-------- TASK DATA --------

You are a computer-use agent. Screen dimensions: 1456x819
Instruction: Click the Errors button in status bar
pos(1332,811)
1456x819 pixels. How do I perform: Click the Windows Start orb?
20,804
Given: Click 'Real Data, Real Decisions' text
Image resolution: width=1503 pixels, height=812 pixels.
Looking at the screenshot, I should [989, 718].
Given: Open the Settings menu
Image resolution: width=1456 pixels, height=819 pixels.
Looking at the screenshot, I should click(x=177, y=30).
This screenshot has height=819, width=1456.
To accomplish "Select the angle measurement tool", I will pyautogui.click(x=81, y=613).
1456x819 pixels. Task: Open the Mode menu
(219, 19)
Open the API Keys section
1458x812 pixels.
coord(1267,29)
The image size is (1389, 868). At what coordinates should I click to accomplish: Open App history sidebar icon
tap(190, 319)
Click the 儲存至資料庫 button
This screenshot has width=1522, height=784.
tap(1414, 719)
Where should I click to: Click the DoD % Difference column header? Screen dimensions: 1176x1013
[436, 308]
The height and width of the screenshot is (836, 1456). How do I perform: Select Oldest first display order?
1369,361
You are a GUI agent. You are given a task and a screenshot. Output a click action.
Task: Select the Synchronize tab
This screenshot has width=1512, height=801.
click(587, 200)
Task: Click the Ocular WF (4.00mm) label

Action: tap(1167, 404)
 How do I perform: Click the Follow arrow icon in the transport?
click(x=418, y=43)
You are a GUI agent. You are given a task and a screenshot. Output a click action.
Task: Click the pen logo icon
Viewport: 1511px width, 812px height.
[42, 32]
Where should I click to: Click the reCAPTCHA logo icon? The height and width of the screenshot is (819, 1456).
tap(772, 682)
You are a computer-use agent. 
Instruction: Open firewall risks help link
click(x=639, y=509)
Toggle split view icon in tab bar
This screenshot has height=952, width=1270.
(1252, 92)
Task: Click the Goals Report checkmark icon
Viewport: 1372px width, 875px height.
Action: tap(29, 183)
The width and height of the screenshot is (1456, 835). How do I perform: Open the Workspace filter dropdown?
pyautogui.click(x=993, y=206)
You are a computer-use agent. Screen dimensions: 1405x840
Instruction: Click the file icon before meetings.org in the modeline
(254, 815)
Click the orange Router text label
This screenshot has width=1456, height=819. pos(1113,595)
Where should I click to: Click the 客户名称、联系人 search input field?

--------

**ASSIGNED TASK**
The response should hold only an exact repeat of the lines from the one with "Task: Click the Goals Report checkmark icon" to the final line of the listing above.

**SOLUTION TO THIS PROBLEM**
Task: Click the Goals Report checkmark icon
Viewport: 1372px width, 875px height.
Action: tap(29, 183)
The width and height of the screenshot is (1456, 835). How do I perform: Open the Workspace filter dropdown?
pyautogui.click(x=993, y=206)
You are a computer-use agent. Screen dimensions: 1405x840
Instruction: Click the file icon before meetings.org in the modeline
(254, 815)
Click the orange Router text label
This screenshot has width=1456, height=819. pos(1113,595)
Where should I click to: Click the 客户名称、联系人 search input field?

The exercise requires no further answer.